The Irish played with more energy and drive and were unlucky not to score on a few occasions – Doyle was narrowly over, O’Brien lost a chance when he ran clear but over-carried when a pass to either McGeady or Doyle would surely have yielded a goal and Andy O’Brien forced goalkeeper Edwin Van Der Sar to a magnificent one-handed save with a header.

But it mattered little as the clinical Dutch capitalised upon their opportunities at the other end.

Huntelaar scored the third in the 55th minute when he took a pass from Van Der Vaart, who looked to be well offside when he ran onto a through ball from Van Persie.

They had their fourth in the 71st minute when Huntelaar, who showed remarkable maturity for such a young and inexperienced player, cleverly turned a ball for Van Persie to drive into the net off the underside of the crossbar.
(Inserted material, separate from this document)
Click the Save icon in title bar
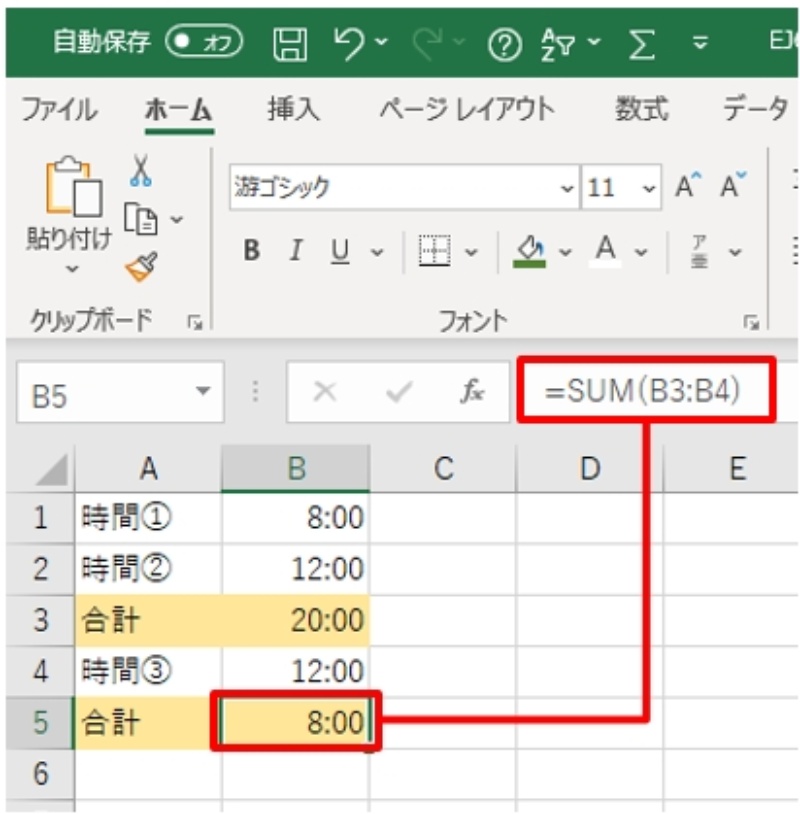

Ireland’s heaviest defeat at home came when they were beaten 5-0 by Spain in a friendly at Dalymount Park in 1931.

They lost 4-0 to West Germany in November 1985 in another friendly and while the absence of so many of the regulars inevitably impacted hugely upon Ireland’s prospects, the manner of the defeat must have left the Irish management team with much to think about.


Republic of Ireland: Kenny; Carr (Doyle 46), Andy O’Brien, O’Shea, Finnan (Stephen Kelly 64); McGeady, Steven Reid (Miller 46), Kavanagh (alan O’Brien 46), Kilbane; Morrison (Jonathan Douglas 46).

Netherlands: Van Der Sar; Heitinga, Ooijer (Jaliens 77), Mathijsen, De Cler (Emanuelson 60); Van Persie, Landzaat (De Jong 46), Schaars (Janssen 83), Robben (Kuyt (46); Van Der Vaart, Huntelaar.